I don't think it's that complicated. Computing names relative to other names seems however to depend on the language (different separators), so this would need some kind of hook between mkdocstrings and the handlers... and yeah that part complicates things.

  • Foo::Bar.some_method relative to Foo: Bar.some_method
  • Foo::Bar.some_method relative to Foo::Bar: some_method

pawamoy avatar Feb 27 '24 23:02 pawamoy

Alternatively we could say that people who are so certain about the page paths should just forfeit the autorefs syntax and use normal links

I will say I'd be okay with this. For my specific use case I think I'd have to do this anyway to link something from one component to another, unless something is done to integrate https://squidfunk.github.io/mkdocs-material/plugins/projects/.

Blacksmoke16 avatar Feb 27 '24 23:02 Blacksmoke16

this would need some kind of hook between mkdocstrings and the handlers

Actually if handlers can expose a path components on objects (string tuple), no need for a hook:

  • Bar exposes its path components ("Foo", "Bar")
  • some_method exposes its path components ("Foo", "Bar", "some_method")

If we can infer we're down to ("Foo", "Bar") (for example because current page ends with Foo/Bar), then we can compute the relative path of Foo::Bar.some_method to be some_method.

This would be language-agnostic.

pawamoy avatar Feb 27 '24 23:02 pawamoy

I think the main difficulty is still here

https://github.com/mkdocstrings/autorefs/blob/95d32b492bf038fff6974addc2d572582a37dadd/src/mkdocs_autorefs/plugin.py#L187

We are still relying on "autorefs" to scan the headings, and it is hardcoded to look at id of headings, which can't easily be changed because this info is obtained from toc_tokens.

oprypin avatar Feb 28 '24 17:02 oprypin

Argh, my brain is exploding.

IIUC, headings in docstrings are solved (see previous comments, and thanks to the fact that the autorefs extension also runs when converting docstrings from markdown to html).
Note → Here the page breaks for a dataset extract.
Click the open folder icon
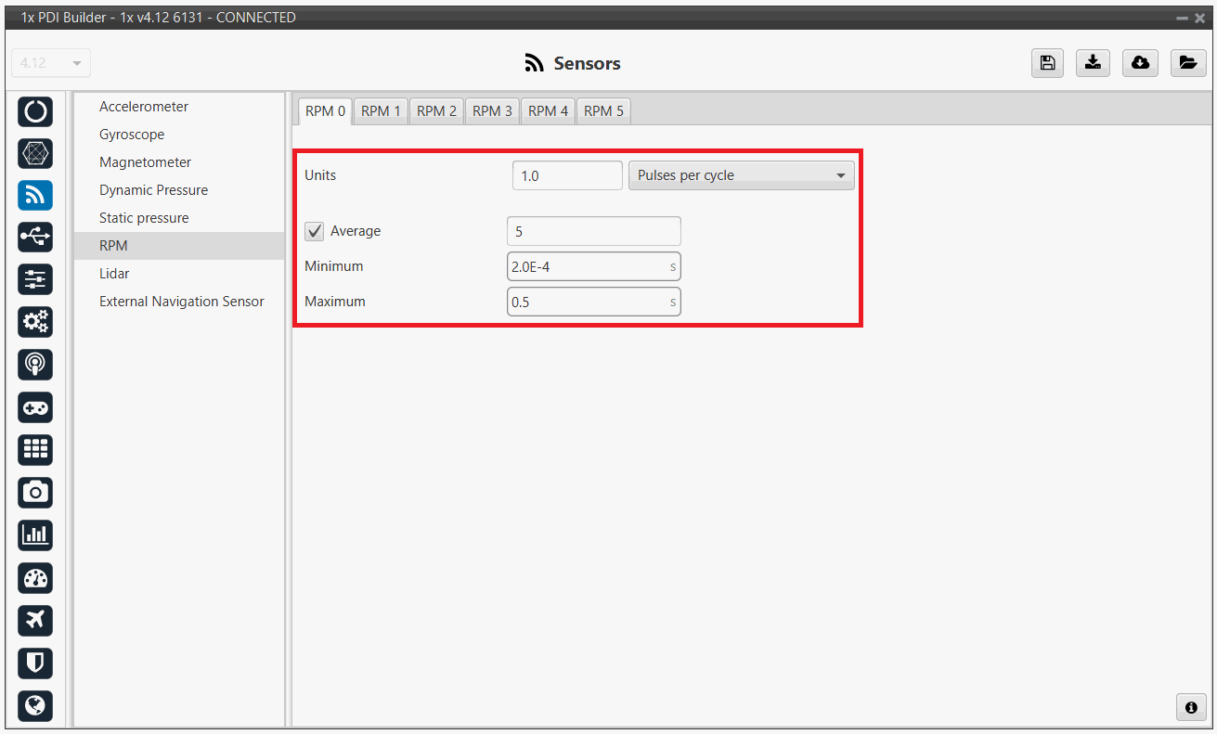coord(1188,63)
The remaining issue is for headings generated by mkdocstrings itself with its do_heading Jinja filter, because we pass these headings through toc to retrieve them in on_page_content, calling map_urls on them. If we were to add anchors above headings in our Jinja templates, they would simply be ignored because the generated HTML is stashed and autorefs won't operate on it.

So, one solution would be to somehow call autorefs' register methods directly from our do_heading filter? :thinking:

pawamoy avatar Feb 29 '24 15:02 pawamoy

We are still relying on "autorefs" to scan the headings, and it is hardcoded to look at id of headings, which can't easily be changed because this info is obtained from toc_tokens.
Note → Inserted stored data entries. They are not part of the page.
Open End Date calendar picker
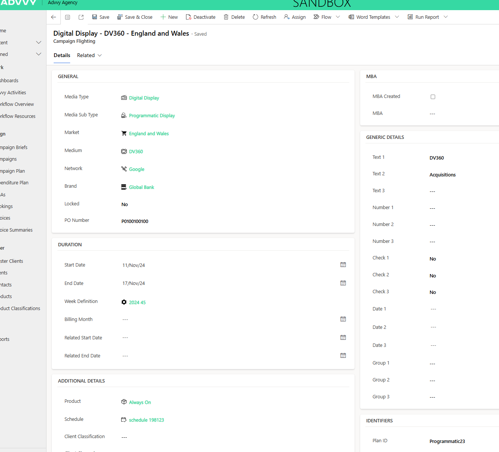 pos(343,283)
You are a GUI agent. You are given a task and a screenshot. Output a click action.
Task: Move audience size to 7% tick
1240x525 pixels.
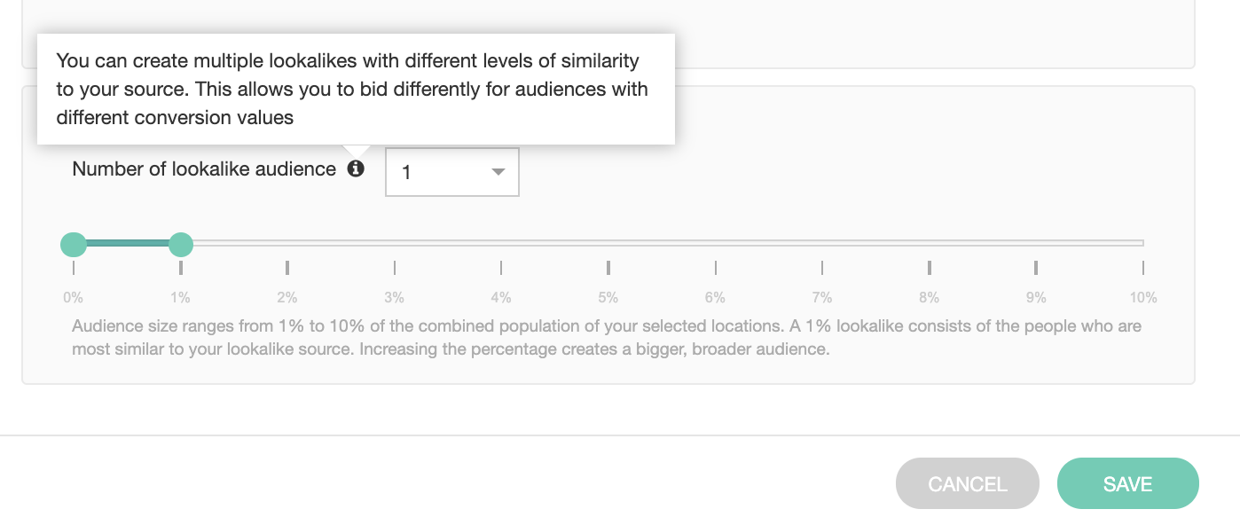tap(822, 243)
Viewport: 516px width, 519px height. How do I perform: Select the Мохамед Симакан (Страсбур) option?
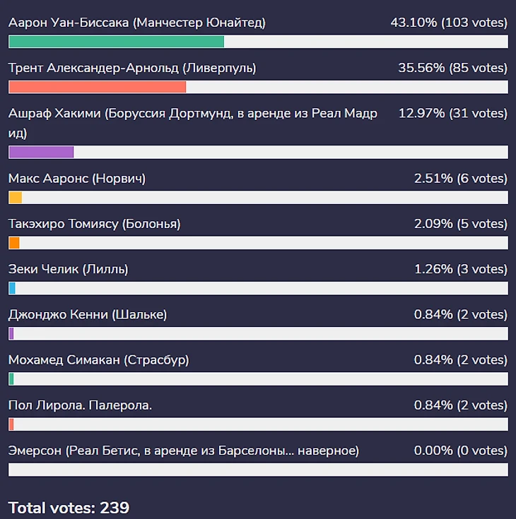99,359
After taking a good, serious look at everything again, it turns out that the on_page_content hook of the autorefs plugin, where toc items are iterated on to register anchors (same link as above), is only meant for headings written directly in Markdown pages, and not for headings generated by the do_heading filter, nor for subheadings appearing in docstrings.

These latter headings (API object headings and their subheadings in docstrings) are registered directly from within our mkdocstrings outer extension, in AutoDocProcessor.run. We don't explicitly pass them through toc, so it should be easy to add the necessary info to make this work. For subheadings in docstrings, they do pass through toc to gain an id, then our id prepending processor prepends the current object id to these ids. The prefix is the HTML id we pass to convert_markdown.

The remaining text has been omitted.